03/26/2026
Journaling prompts designed to reveal patterns of dysfunction, people-pleasing, and codependency. They focus on awareness first, (not judgment).
 Awareness, self compassion and curiosity are key to healing a new growth.
I invite you to use them slowly—1–3 prompts per session tends to produce the most insight. ✍️
1. Triggers & Emotional Patterns
These prompts help you notice when your patterns activate.
• What situations consistently make me anxious about losing someone’s approval?
• When do I feel responsible for other people’s emotions?
• What behaviors from others make me feel the urge to fix, rescue, or control?
• When someone is upset with me, what story does my mind immediately create?
• What emotions do I avoid the most?

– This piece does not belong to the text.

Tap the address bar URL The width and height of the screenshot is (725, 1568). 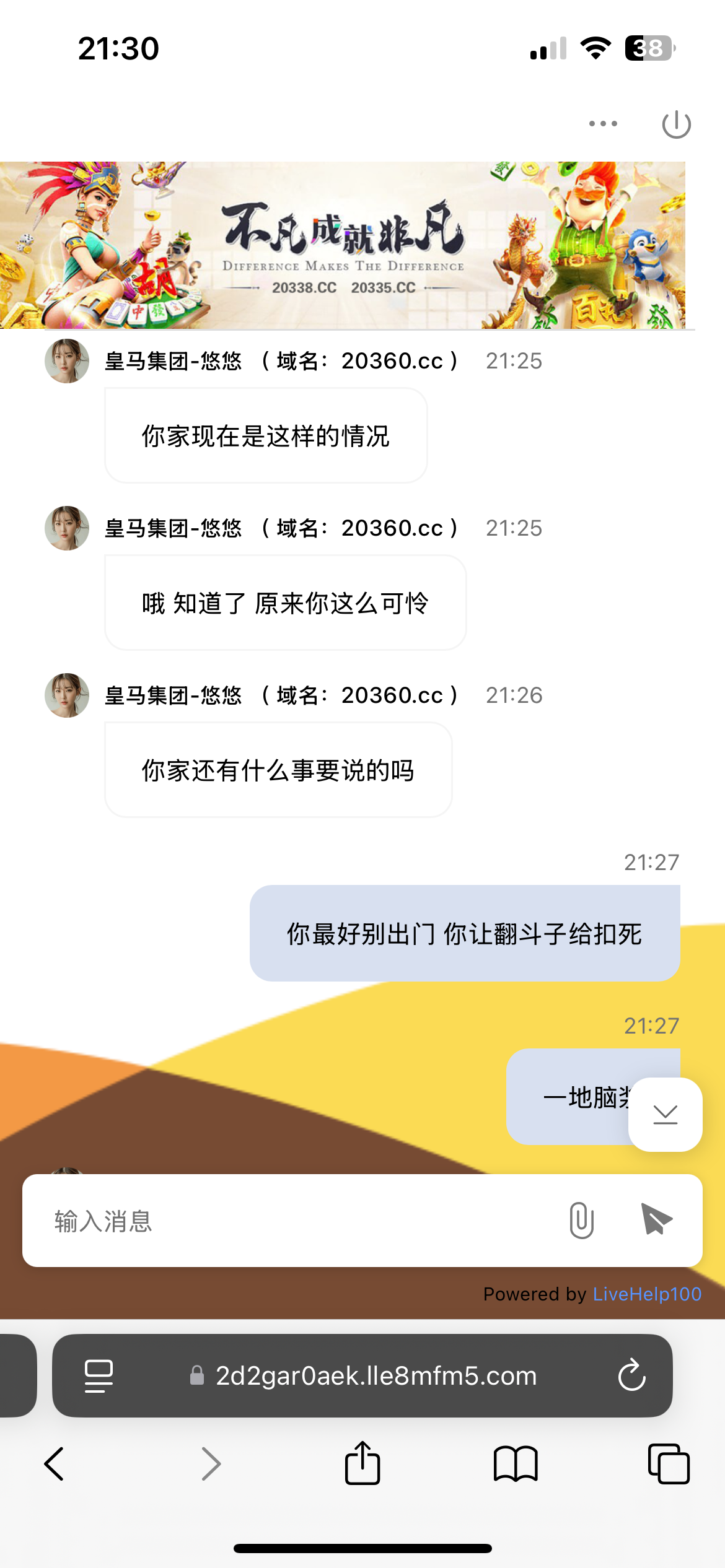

How do I avoid them?
• When I feel rejected, how do I typically react?
2. People-Pleasing & Approval Seeking
These reveal how your identity may depend on external validation.
• When did I first learn that being liked was safer than being authentic?

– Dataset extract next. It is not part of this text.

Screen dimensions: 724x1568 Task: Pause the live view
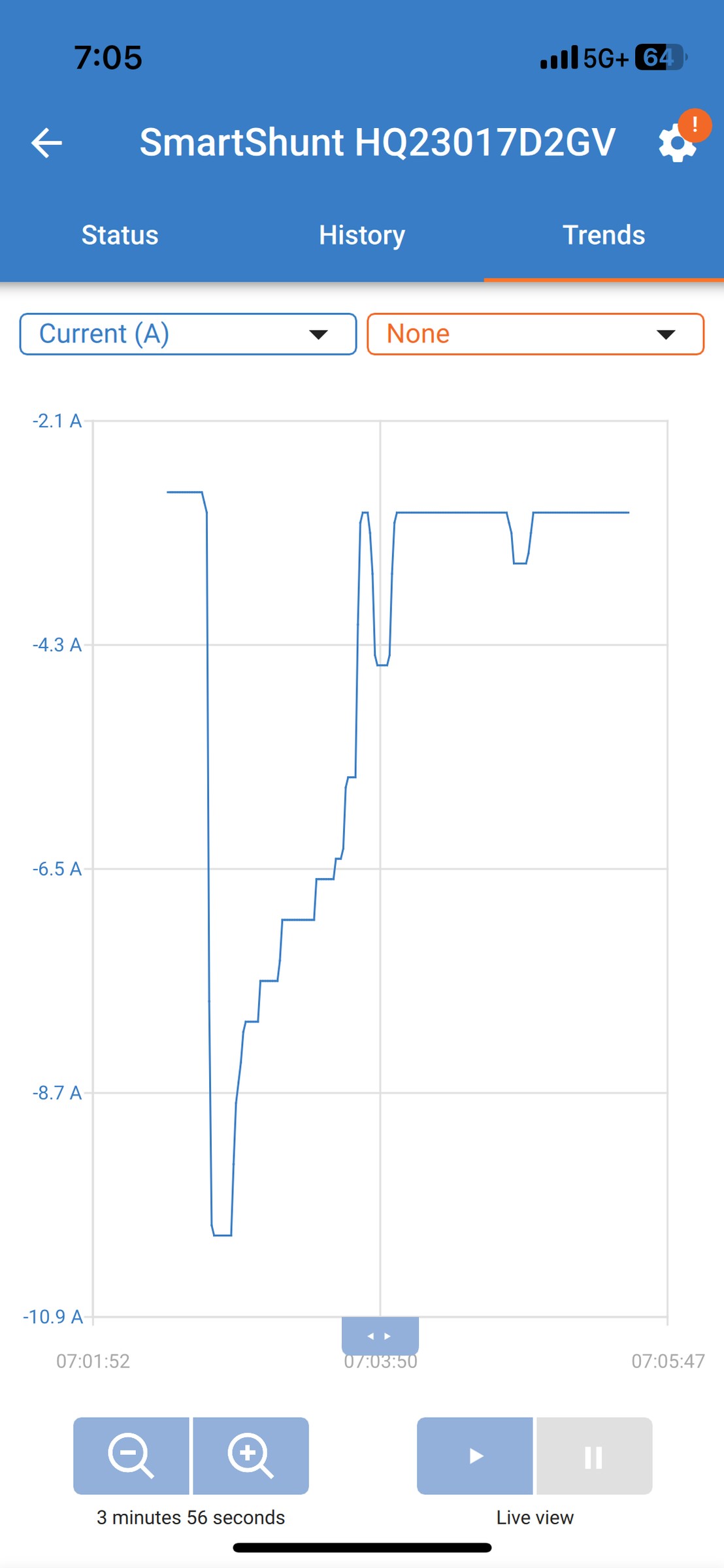click(x=595, y=1456)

• What do I fear would happen if I disappointed someone?
• When was the last time I said “yes” but internally wanted to say “no”?
• What part of me believes my worth depends on being useful to others?
• What relationships in my life depend on me over-giving?
• Who am I trying to prove my worth to?
3. Boundaries & Self-Abandonment
Codependency often shows up as self-betrayal to maintain connection.
• In what situations do I ignore my own needs?
• What boundaries feel hardest for me to enforce?
• What do I tolerate that secretly builds resentment?
• When I feel resentment toward someone, what boundary likely wasn’t expressed?
• What does my body feel like when I am about to betray my own needs?
• What needs of mine go chronically unmet?
4. Control & Rescuing
These prompts expose the “fixer” pattern.
• When do I try to solve problems that were not actually mine?
• What discomfort do I feel when someone struggles and I don’t intervene?
• Do I sometimes help people in ways that keep them dependent on me?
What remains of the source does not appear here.